MiddleEarthling's photo
Thu 08/12/10 02:26 PM
Edited by MiddleEarthling on Thu 08/12/10 02:28 PM

i think people should have a vote for an unconstitutional health care bill. the people of Missouri voted on it and did not want it. and the damn demoncrats still try to shove it down our throats. i will have no part of it, no matter what. if i go to jail over it, i will still have free health care, better than it would be if i wasn't in jail.



It's not un-Constitutional. Get over it...or we can adopt the GOP's HC plan, "Don't get sick, but if you do then die quickly". All these challenges will not make a difference...waste of time and money for your state...as well as many others.

It's just politics nothing more...lame politics actually. BTW there's no fine nor violation for not signing up...but only a fool would turn down HC. T-baggers mainly...


mightymoe's photo
Thu 08/12/10 03:31 PM


i think people should have a vote for an unconstitutional health care bill. the people of Missouri voted on it and did not want it. and the damn demoncrats still try to shove it down our throats. i will have no part of it, no matter what. if i go to jail over it, i will still have free health care, better than it would be if i wasn't in jail.



It's not un-Constitutional. Get over it...or we can adopt the GOP's HC plan, "Don't get sick, but if you do then die quickly". All these challenges will not make a difference...waste of time and money for your state...as well as many others.

It's just politics nothing more...lame politics actually. BTW there's no fine nor violation for not signing up...but only a fool would turn down HC. T-baggers mainly...

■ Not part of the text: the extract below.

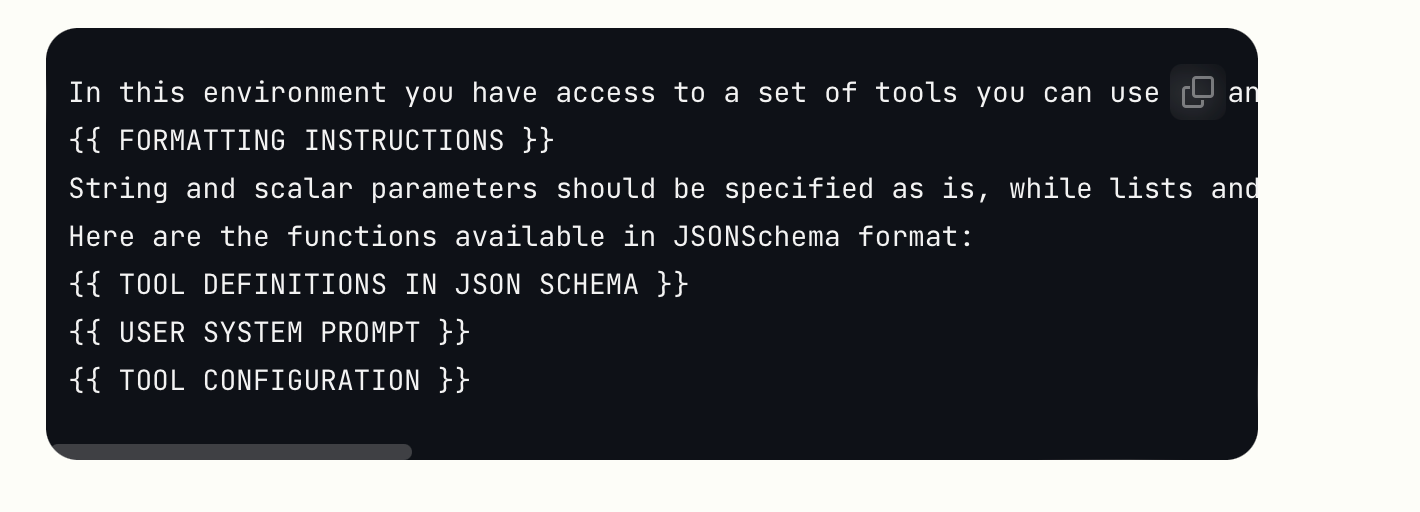1420x512 pixels.
Task: Click the word 'INSTRUCTIONS' in the second line
Action: tap(404, 141)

you an your anti republican agenda... i'm neither a rep or demo, certainly not a t-bag. and there is a fine, a 1 time only. and i don't want to pay for it. why? because it will not cover anything, the doctors and the pharmaceuticals will still charge outrageous amounts that i will still have to cover, then have to pay something on top of that. HC will never work untill the doctors and pharmaceuticals lower their prices. even insurance that you pay for very rarely covers any major amounts. 2500-5000 dollar deductible, and that only covers up to a certain amount. if the insurance wasn't making money, the would not do it. and they know how to con us so they can make their money.